GENEL KURUL KONUŞMASI
Konu: BAZI KANUNLARDA DEĞİŞİKLİK YAPILMASINA DAİR
Yasama Yılı:4
Birleşim:50
Tarih:22.01.2014

İDRİS BALUKEN (Bingöl) - Teşekkür ediyorum Sayın Başkan.

Genel Kurulu tekrar saygıyla selamlıyorum.

Her zaman olduğu gibi, burada dile getirilen önerilere yine kapalısınız, dile getirilen eleştirileri dikkate almıyorsunuz. Belki de parmak kaldır, parmak indir hesabıyla bu kanun teklifini geçirmekte kararlısınız ama yanlış bir iş yapıyorsunuz, biz yine uyaralım.

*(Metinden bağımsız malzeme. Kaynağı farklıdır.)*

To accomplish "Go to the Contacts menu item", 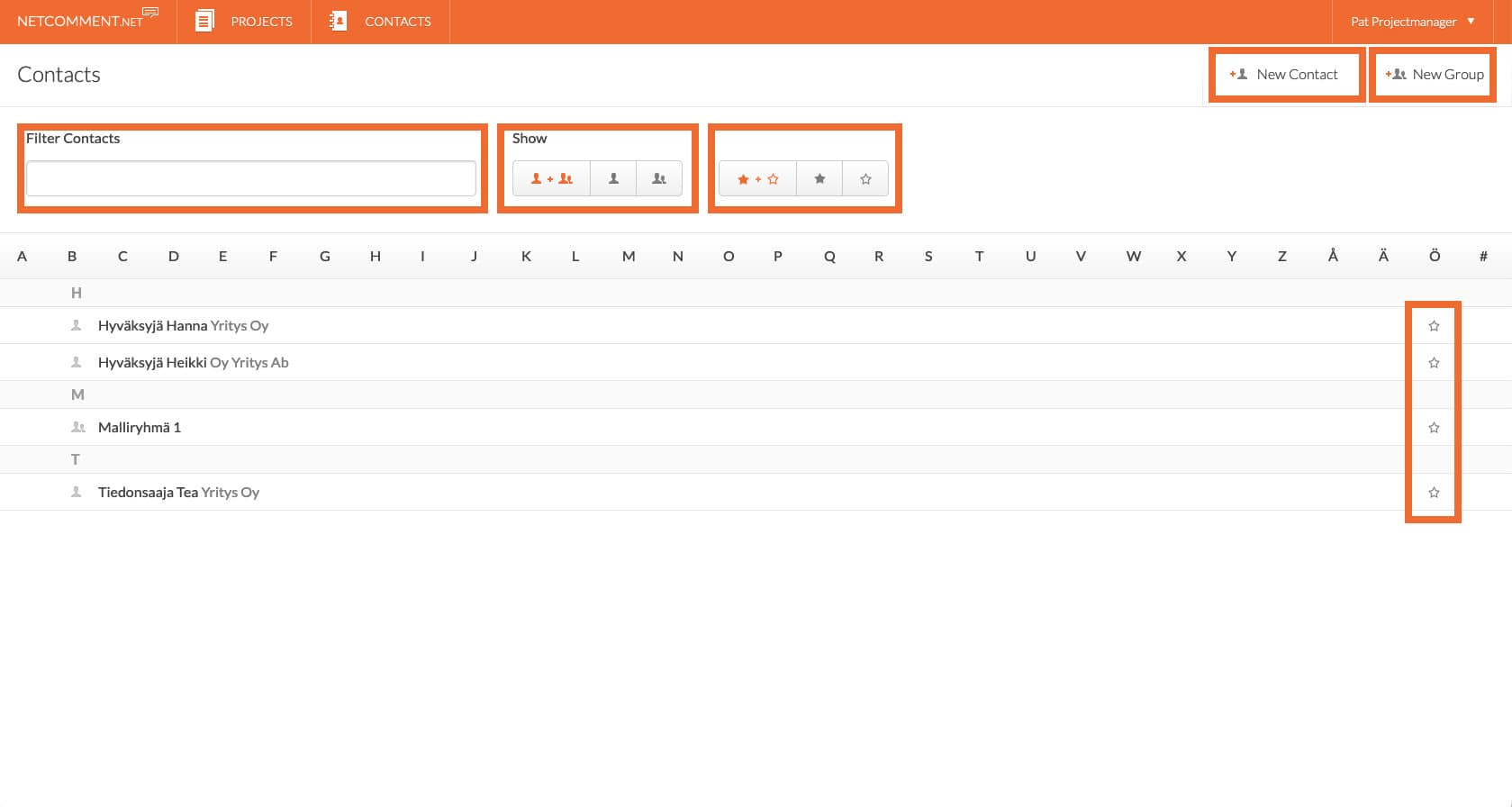I will tap(380, 22).
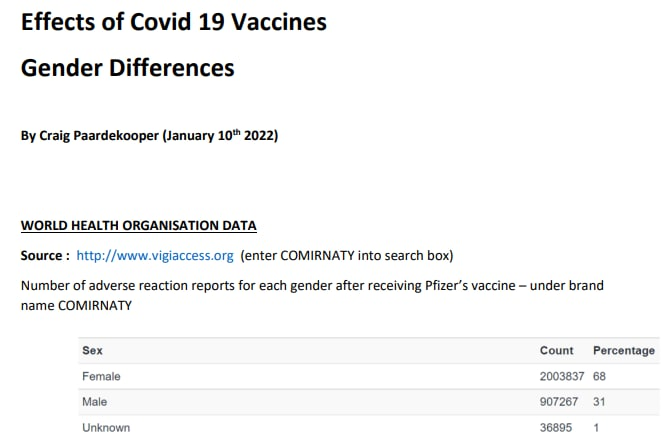Select the 'Unknown' row label
The width and height of the screenshot is (666, 443).
tap(106, 428)
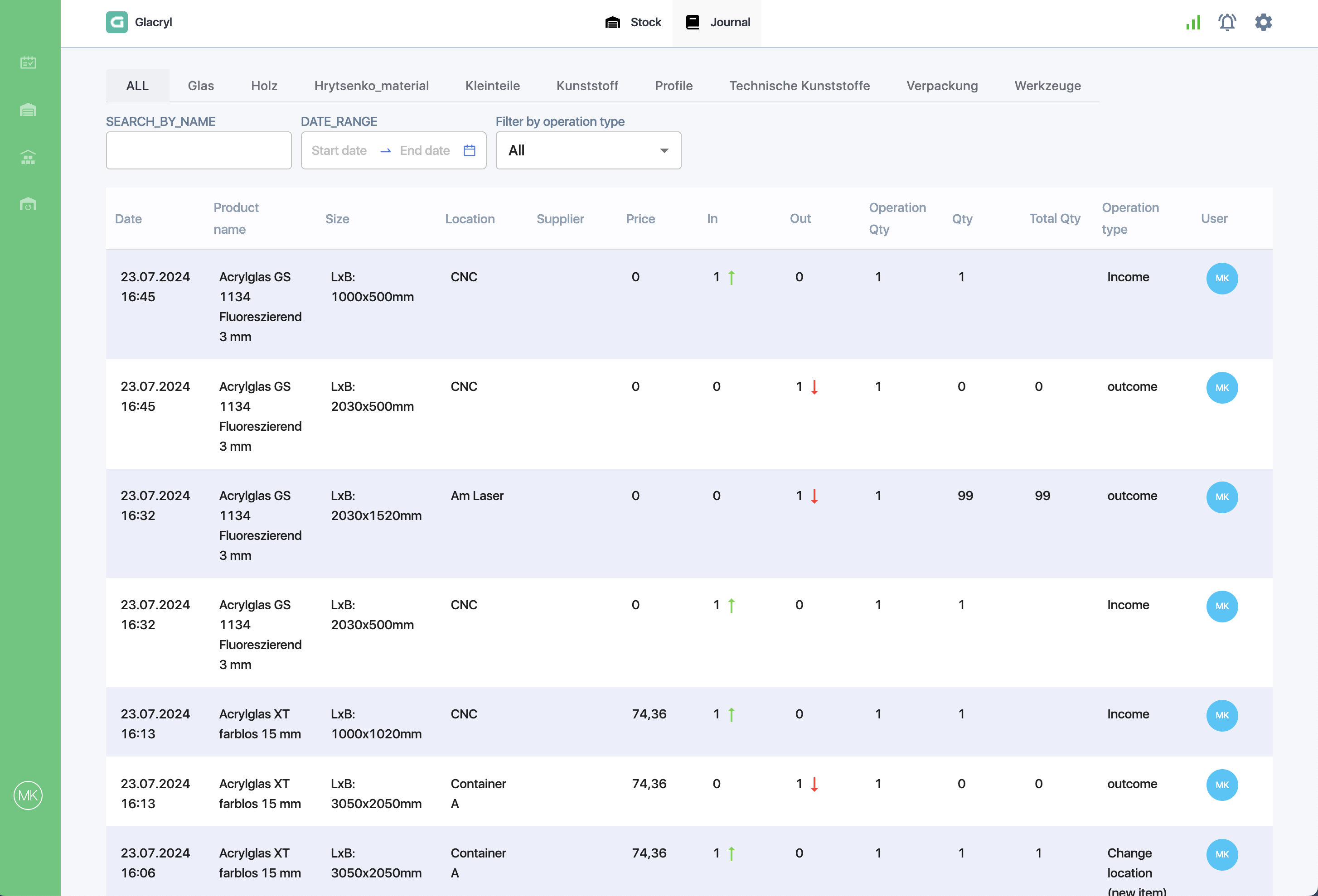
Task: Open the warehouse sidebar icon
Action: (28, 109)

Çünkü, bu yaptığınız düzenlemeyle hiç kimse, hatta sizin tabanınızın da büyük bir kısmı bağımsız ve tarafsız bir HSYK yaptığınıza inanmıyor. Eminim ki bu sıralarda oturan milletvekillerinin de çoğunluğunda böyle bir inanç yoktur. Bir düzenleme yapılmalı ama şu anda Türkiye toplumunun büyük bir kısmı, bu yapılan düzenlemeyi yargıyı ele geçirme girişimi olarak değerlendiriyor. İşte, 12 Eylül referandumunda "Kemalistlerden alalım, kendimize göre dizayn ederiz." dediniz, cemaatle birlikte hareket ettiniz, birlikte ortak listeler yaptınız. Aradan iki yıl, üç yıl geçmedi, şimdi, "Yargı, cemaatin vesayetinde, ama alıp kendi vesayetimize götürmek istiyoruz." diyorsunuz, bunun anlamı budur. Peki, bu halkın, bu 76 milyonun hakkını, hukukunu savunacak, adalet dağıtacak bir tarafsız ve bağımsız yargı hakkı yok mudur? Bu konuda samimiyetiniz maalesef inandırıcılıktan uzaktır.

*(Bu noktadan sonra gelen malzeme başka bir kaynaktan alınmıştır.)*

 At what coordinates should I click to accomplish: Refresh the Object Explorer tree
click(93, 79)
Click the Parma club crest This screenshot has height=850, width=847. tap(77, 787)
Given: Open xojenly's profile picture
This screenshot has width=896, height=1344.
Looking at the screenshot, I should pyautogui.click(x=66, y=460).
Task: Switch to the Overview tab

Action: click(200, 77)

İki nedenle uzaktır. Bakın, birincisi: Bu 17 Aralıktan sonra biz hemen Meclise iki komisyon önerdik. İki komisyonumuz şuydu: Birincisi, yolsuzlukla mücadele komisyonuydu, ikincisi, paralel devletle mücadele komisyonuydu. Aslında o teklifin sizden gelmesi gerekiyordu, o komisyonu sizin kurdurmanız gerekiyordu. Sizin bu Mecliste bir komisyonla "Diğer siyasi partilerle birlikte yolsuzlukların üzerine gidelim." önerisi getirmeniz gerekirdi, bir komisyonla da "Paralel devletle birlikte mücadele edelim." önerisi getirmeniz gerekirdi. Eğer bunu yapsaydınız bugün burada her kürsüye çıkan yolsuzluktan, hırsızlıktan, rüşvetten bu kadar bahsetmezdi. Ama bunu yapmadığınız için şu anda yürütmüş olduğunuz, yargı ve emniyet üzerinde yürütmüş olduğunuz operasyon da bir paralel devletle mücadele anlayışından son derece uzaktır, bunu açık vurgulamamız gerekiyor.

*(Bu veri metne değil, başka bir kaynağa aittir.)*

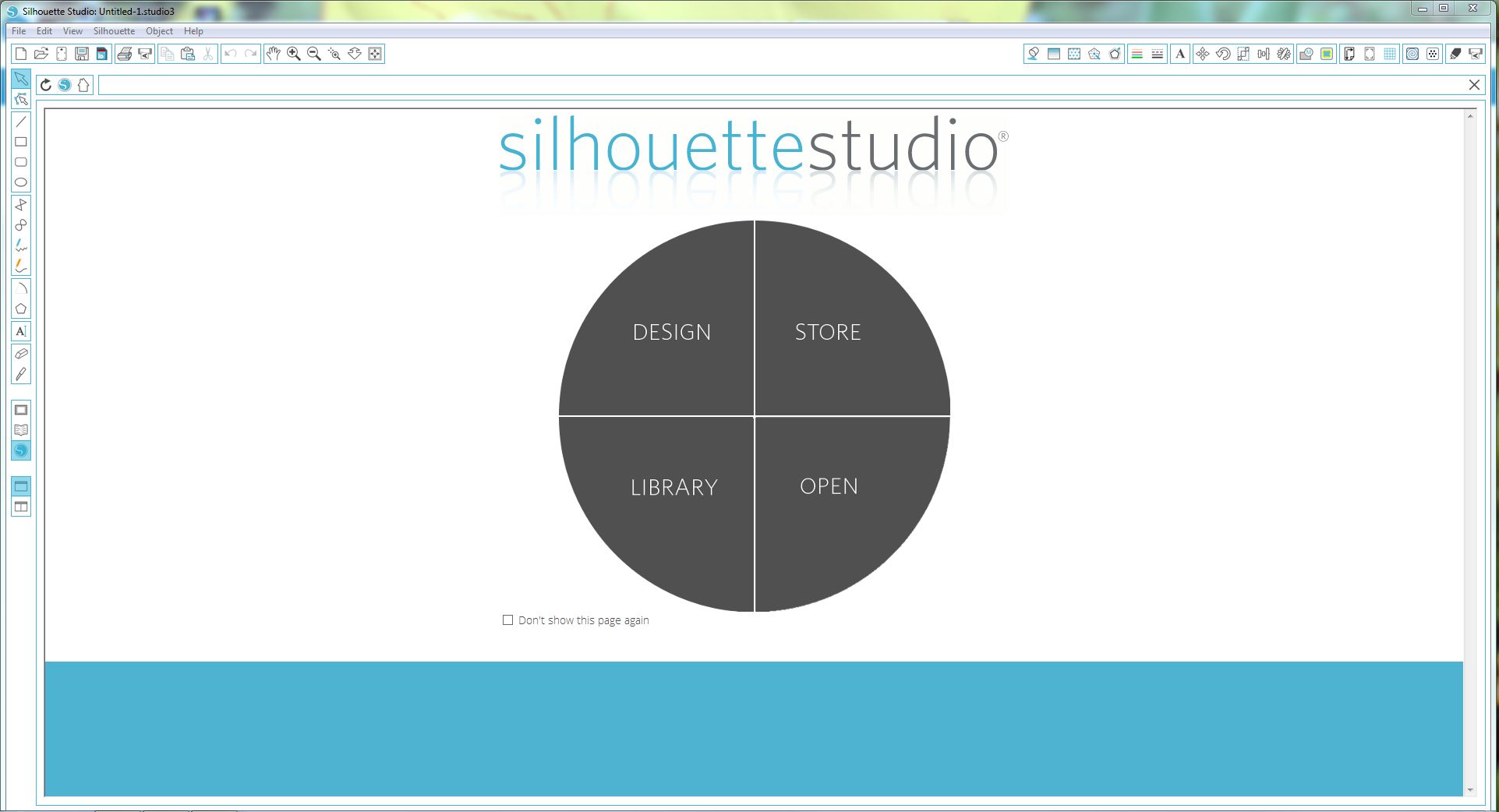Click the LIBRARY quadrant button
1499x812 pixels.
click(673, 487)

Bu kürsüden, biz defalarca buraya geldiğimizde "10 bin arkadaşımız cezaevine gönderiliyor, belediye başkanları, milletvekilleri, belediye meclis üyeleri yani kısacası milyonlarca oy cezaevine haksız, hukuksuz bir şekilde gönderiliyor." dediğimizde tek bir yargıç ya da savcının yerini değiştirmediniz. Bugüne kadar bu kürsüden bizler çocuklara tecavüz eden, insanlıktan çıkmış kamu görevlilerinin, askerlerin yargı tarafından aklandığını söylediğimizde tek bir savcının, hâkimin, yargıcın görev yerini değiştirmediniz. Baklava çaldığı için, aç olduğu için bugüne kadar kendi açlığının sorumlusunu sizin açığa çıkarmanız gerekirken onlarca yıl cezaya çarptırılan çocuklar olduğunda bir savcı ve yargıçtan hesap sormadınız. Taş attığı için onlarca yıl ceza yatan çocukların dramı, yine yakın dönemde arkadaşı yerine AKBİL bastığı için onlarca yıl ceza alan insanlara ceza yağdıran savcılar ve yargıçlarla ilgili düzenlemeyi yapmadığınız için şu anda inandırıcılığınız yok. Sokak ortasında Aydın Erdem'i, Şerzan Kurt'u, Gever'de en son 3 genci polis gündüz gözüyle, demokratik siyasi hakkını kullandığı için katlettiğinde bir tek polisin yerini değiştirmediniz. Gezi direnişinde 6 gencimizi yine polis orantısız müdahalelerle katlettiğinde tek bir polisin, emniyet müdürünün yerini değiştirmediniz. O nedenle, bu yapmış olduğunuz şey de paralel devletle mücadele görüntüsünden de son derece uzaktır.

Öneri bellidir. Meclis hem yolsuzlukları araştırma komisyonu hem paralel devletle mücadele komisyonu kurmuş olsaydı, bu HSYK düzenlemesi de bir anayasa düzenlemesi şeklinde Meclise gelmiş olsaydı, o zaman hep beraber farklı bir şeylerden bahsederdik ama ben yine çağrımı yapmak istiyorum: Bu kanun teklifinin Genel Kuruldan çekilmesi lazım, Anayasa uzlaşma zemininin diğer siyasi partilerle birlikte aranması lazım.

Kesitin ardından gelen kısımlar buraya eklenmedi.